▸ WORK INSTRUCTIONS
Every line below is to be quoted exactly, with nothing added or dropped.

RECORDS PROVIDED below:

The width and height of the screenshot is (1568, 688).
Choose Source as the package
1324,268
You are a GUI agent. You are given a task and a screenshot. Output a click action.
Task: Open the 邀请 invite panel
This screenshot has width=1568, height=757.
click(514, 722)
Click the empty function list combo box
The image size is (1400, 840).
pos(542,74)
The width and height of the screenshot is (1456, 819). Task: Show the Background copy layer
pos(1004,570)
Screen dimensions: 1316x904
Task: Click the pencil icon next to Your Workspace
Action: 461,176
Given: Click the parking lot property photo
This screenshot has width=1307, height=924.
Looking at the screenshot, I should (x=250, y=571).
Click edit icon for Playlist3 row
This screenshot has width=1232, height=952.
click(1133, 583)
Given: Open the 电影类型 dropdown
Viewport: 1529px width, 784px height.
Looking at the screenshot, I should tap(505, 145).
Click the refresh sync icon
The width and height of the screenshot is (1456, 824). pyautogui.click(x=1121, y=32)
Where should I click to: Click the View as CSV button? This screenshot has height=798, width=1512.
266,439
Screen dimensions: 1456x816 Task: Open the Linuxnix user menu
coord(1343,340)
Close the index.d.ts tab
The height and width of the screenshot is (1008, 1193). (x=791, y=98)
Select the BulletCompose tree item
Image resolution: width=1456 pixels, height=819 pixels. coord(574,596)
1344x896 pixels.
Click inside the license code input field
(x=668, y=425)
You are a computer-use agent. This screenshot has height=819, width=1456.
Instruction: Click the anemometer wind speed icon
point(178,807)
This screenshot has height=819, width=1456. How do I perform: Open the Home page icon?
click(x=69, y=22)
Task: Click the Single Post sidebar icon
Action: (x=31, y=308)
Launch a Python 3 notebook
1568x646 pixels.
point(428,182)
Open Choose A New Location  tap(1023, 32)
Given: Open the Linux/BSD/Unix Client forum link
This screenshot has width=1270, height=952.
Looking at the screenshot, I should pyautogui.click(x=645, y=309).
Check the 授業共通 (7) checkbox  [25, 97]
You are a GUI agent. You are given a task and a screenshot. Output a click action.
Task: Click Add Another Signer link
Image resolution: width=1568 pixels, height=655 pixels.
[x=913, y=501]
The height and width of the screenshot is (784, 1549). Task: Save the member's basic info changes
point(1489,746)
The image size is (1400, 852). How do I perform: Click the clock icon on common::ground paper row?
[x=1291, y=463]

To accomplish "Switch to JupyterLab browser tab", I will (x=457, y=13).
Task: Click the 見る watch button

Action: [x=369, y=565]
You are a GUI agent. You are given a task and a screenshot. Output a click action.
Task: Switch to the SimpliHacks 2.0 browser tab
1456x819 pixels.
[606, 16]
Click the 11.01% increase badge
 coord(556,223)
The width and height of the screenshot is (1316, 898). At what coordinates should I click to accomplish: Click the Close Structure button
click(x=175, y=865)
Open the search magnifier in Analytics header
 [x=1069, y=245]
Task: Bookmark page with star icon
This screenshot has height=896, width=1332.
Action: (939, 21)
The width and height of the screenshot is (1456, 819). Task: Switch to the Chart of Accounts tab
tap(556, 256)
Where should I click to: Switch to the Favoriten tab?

End of RECORDS PROVIDED.

▸ SOLUTION TO THIS PROBLEM
The width and height of the screenshot is (1568, 688).
Choose Source as the package
1324,268
You are a GUI agent. You are given a task and a screenshot. Output a click action.
Task: Open the 邀请 invite panel
This screenshot has width=1568, height=757.
click(514, 722)
Click the empty function list combo box
The image size is (1400, 840).
pos(542,74)
The width and height of the screenshot is (1456, 819). Task: Show the Background copy layer
pos(1004,570)
Screen dimensions: 1316x904
Task: Click the pencil icon next to Your Workspace
Action: 461,176
Given: Click the parking lot property photo
This screenshot has width=1307, height=924.
Looking at the screenshot, I should (x=250, y=571).
Click edit icon for Playlist3 row
This screenshot has width=1232, height=952.
click(1133, 583)
Given: Open the 电影类型 dropdown
Viewport: 1529px width, 784px height.
Looking at the screenshot, I should tap(505, 145).
Click the refresh sync icon
The width and height of the screenshot is (1456, 824). pyautogui.click(x=1121, y=32)
Where should I click to: Click the View as CSV button? This screenshot has height=798, width=1512.
266,439
Screen dimensions: 1456x816 Task: Open the Linuxnix user menu
coord(1343,340)
Close the index.d.ts tab
The height and width of the screenshot is (1008, 1193). (x=791, y=98)
Select the BulletCompose tree item
Image resolution: width=1456 pixels, height=819 pixels. coord(574,596)
1344x896 pixels.
Click inside the license code input field
(x=668, y=425)
You are a computer-use agent. This screenshot has height=819, width=1456.
Instruction: Click the anemometer wind speed icon
point(178,807)
This screenshot has height=819, width=1456. How do I perform: Open the Home page icon?
click(x=69, y=22)
Task: Click the Single Post sidebar icon
Action: (x=31, y=308)
Launch a Python 3 notebook
1568x646 pixels.
point(428,182)
Open Choose A New Location  tap(1023, 32)
Given: Open the Linux/BSD/Unix Client forum link
This screenshot has width=1270, height=952.
Looking at the screenshot, I should pyautogui.click(x=645, y=309).
Check the 授業共通 (7) checkbox  [25, 97]
You are a GUI agent. You are given a task and a screenshot. Output a click action.
Task: Click Add Another Signer link
Image resolution: width=1568 pixels, height=655 pixels.
[x=913, y=501]
The height and width of the screenshot is (784, 1549). Task: Save the member's basic info changes
point(1489,746)
The image size is (1400, 852). How do I perform: Click the clock icon on common::ground paper row?
[x=1291, y=463]

To accomplish "Switch to JupyterLab browser tab", I will (x=457, y=13).
Task: Click the 見る watch button

Action: [x=369, y=565]
You are a GUI agent. You are given a task and a screenshot. Output a click action.
Task: Switch to the SimpliHacks 2.0 browser tab
1456x819 pixels.
[606, 16]
Click the 11.01% increase badge
 coord(556,223)
The width and height of the screenshot is (1316, 898). At what coordinates should I click to accomplish: Click the Close Structure button
click(x=175, y=865)
Open the search magnifier in Analytics header
 [x=1069, y=245]
Task: Bookmark page with star icon
This screenshot has height=896, width=1332.
Action: (939, 21)
The width and height of the screenshot is (1456, 819). Task: Switch to the Chart of Accounts tab
tap(556, 256)
Where should I click to: Switch to the Favoriten tab?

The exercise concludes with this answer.